Англичанин стал отцом дочери и четырех сыновей, жил весело и беззаботно и терпеливо сносил бремя суровых, но справедливых попреков своей супруги. Шли годы, его ясные, пристальные глаза потускнели, под ними вздулись мешки; теперь высокий англичанин подагрически волочил ноги, и как-то утром, когда жена явилась выбранить его за то, что он, по обыкновению, заспался, она обнаружила, что он умер от апоплексического удара. После него осталось пять детей, закладная на ферму и – в его странных темных глазах, снова ясных и пристально смотрящих вдаль, – что-то, что не умерло: неутолимая и смутная жажда путешествий.
Тут мы оставим этого англичанина с его наследством и теперь будем заниматься тем, кому он его завещал, – его вторым сыном, мальчиком по имени Оливер. Было бы слишком долго рассказывать, как этот мальчик стоял у дороги вблизи материнской фермы и провожал взглядом пыльные полки мятежников, уходившие к Геттисбергу[6], как потемнели его холодные глаза, когда он услышал гордое слово «Виргиния», как в год окончания войны, когда ему еще было пятнадцать лет, он шел по улице в Балтиморе и увидел в маленькой лавке гладкие гранитные плиты смерти, вырезанных из камня агнцев и херувимов и ангела, застывшего на холодных немощных ногах с улыбкой кроткого каменного идиотизма. Но я знаю, что его холодные, неглубокие глаза темнели от той же смутной и неутолимой жажды, которая жила в глазах мертвеца и когда-то вела его с Фенчерч-стрит мимо Филадельфии. Мальчик глядел на большого ангела, сжимающего резной стебель лилии, и им овладевало холодное безымянное волнение. Длинные пальцы его больших рук сжались в кулаки. Он почувствовал, что больше всего на свете хочет ваять. Он хотел вогнать в холодный камень то темное и неназываемое, что жило в нем. Он хотел изваять голову ангела.
Оливер вошел в лавку и спросил у широкоплечего бородача с деревянным молотком в руке, нет ли для него тут работы. Он стал подмастерьем резчика по камню. Он проработал в этом пыльном дворе пять лет. Он стал резчиком по камню. Когда годы его ученичества кончились, он был уже мужчиной.
Он так и не обрел того, чего искал. Он так и не изваял голову ангела. Голубку, агнца, сложенные в покое смерти мраморные руки, и буквы, тонкие и изящные, – все это он умел. Но не ангела.
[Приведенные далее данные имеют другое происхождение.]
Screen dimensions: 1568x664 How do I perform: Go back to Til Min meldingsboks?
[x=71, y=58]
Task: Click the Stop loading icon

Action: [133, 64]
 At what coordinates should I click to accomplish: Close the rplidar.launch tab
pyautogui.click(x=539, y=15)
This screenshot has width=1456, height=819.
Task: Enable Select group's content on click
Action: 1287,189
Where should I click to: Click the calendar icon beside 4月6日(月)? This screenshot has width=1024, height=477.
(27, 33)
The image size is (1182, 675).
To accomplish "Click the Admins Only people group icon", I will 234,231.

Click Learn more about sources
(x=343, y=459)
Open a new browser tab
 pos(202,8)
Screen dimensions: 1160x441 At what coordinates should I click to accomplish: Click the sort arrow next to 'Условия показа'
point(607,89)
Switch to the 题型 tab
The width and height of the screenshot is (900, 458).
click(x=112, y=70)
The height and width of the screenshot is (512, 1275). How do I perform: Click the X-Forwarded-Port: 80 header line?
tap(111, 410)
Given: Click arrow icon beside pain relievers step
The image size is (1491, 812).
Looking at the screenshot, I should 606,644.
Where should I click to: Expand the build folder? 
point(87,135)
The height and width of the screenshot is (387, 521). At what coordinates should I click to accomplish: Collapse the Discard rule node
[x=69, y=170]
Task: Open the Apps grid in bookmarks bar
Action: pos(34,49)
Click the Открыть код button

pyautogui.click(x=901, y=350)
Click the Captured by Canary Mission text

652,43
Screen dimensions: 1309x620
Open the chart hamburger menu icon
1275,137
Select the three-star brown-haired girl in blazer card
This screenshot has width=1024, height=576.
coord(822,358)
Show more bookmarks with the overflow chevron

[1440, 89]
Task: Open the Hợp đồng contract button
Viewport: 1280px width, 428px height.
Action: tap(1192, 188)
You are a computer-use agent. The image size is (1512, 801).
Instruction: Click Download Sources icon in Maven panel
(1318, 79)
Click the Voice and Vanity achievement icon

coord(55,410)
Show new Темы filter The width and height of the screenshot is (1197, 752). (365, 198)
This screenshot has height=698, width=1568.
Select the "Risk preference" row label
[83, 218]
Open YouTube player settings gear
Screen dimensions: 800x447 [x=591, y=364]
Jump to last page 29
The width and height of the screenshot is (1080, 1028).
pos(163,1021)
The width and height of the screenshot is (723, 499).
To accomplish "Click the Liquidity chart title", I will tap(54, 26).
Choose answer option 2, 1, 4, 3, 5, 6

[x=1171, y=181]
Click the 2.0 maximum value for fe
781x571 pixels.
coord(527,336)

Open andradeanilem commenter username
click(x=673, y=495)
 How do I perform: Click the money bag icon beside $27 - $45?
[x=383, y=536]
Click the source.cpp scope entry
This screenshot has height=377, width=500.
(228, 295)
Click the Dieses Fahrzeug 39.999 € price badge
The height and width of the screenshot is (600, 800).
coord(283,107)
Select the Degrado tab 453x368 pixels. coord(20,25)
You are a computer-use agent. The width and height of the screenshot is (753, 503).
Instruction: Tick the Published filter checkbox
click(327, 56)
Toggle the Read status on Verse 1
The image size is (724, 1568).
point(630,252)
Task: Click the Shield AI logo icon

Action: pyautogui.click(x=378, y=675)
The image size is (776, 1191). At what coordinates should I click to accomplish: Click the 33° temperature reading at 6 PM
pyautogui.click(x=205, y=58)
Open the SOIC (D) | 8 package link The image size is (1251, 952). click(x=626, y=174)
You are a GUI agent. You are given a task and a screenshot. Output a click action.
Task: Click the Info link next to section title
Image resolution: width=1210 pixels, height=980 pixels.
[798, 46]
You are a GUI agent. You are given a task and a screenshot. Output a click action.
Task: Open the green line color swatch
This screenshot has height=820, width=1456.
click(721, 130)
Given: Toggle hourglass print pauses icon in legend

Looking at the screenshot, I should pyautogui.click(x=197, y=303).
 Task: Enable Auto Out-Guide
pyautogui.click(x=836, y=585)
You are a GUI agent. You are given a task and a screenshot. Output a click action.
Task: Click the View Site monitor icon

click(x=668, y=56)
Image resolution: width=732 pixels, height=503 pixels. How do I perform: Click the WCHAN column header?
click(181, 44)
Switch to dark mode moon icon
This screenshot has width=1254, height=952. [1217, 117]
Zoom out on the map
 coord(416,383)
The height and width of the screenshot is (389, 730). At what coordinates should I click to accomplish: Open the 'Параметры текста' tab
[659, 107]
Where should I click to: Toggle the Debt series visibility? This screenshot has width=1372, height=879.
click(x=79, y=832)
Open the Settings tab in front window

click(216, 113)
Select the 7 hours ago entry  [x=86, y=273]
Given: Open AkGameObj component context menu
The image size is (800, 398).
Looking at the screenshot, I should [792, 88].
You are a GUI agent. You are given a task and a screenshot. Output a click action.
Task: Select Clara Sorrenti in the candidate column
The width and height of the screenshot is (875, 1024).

И все годы тщеты и утрат – буйные годы в Балтиморе, годы труда, яростного пьянства и театра Бута[7] и Сальвини, губительно влиявшего на резчика по камню, который запоминал все переливы благородной декламации и шагал по улицам, бормоча и быстро жестикулируя огромными красноречивыми руками, – все это слепые блуждания на ощупь в нашем изгнании, закрашивание нашей жажды, когда, немо вспоминая, мы ищем великий забытый язык, утерянную тропу на небеса, камень, лист, дверь. Где? Когда?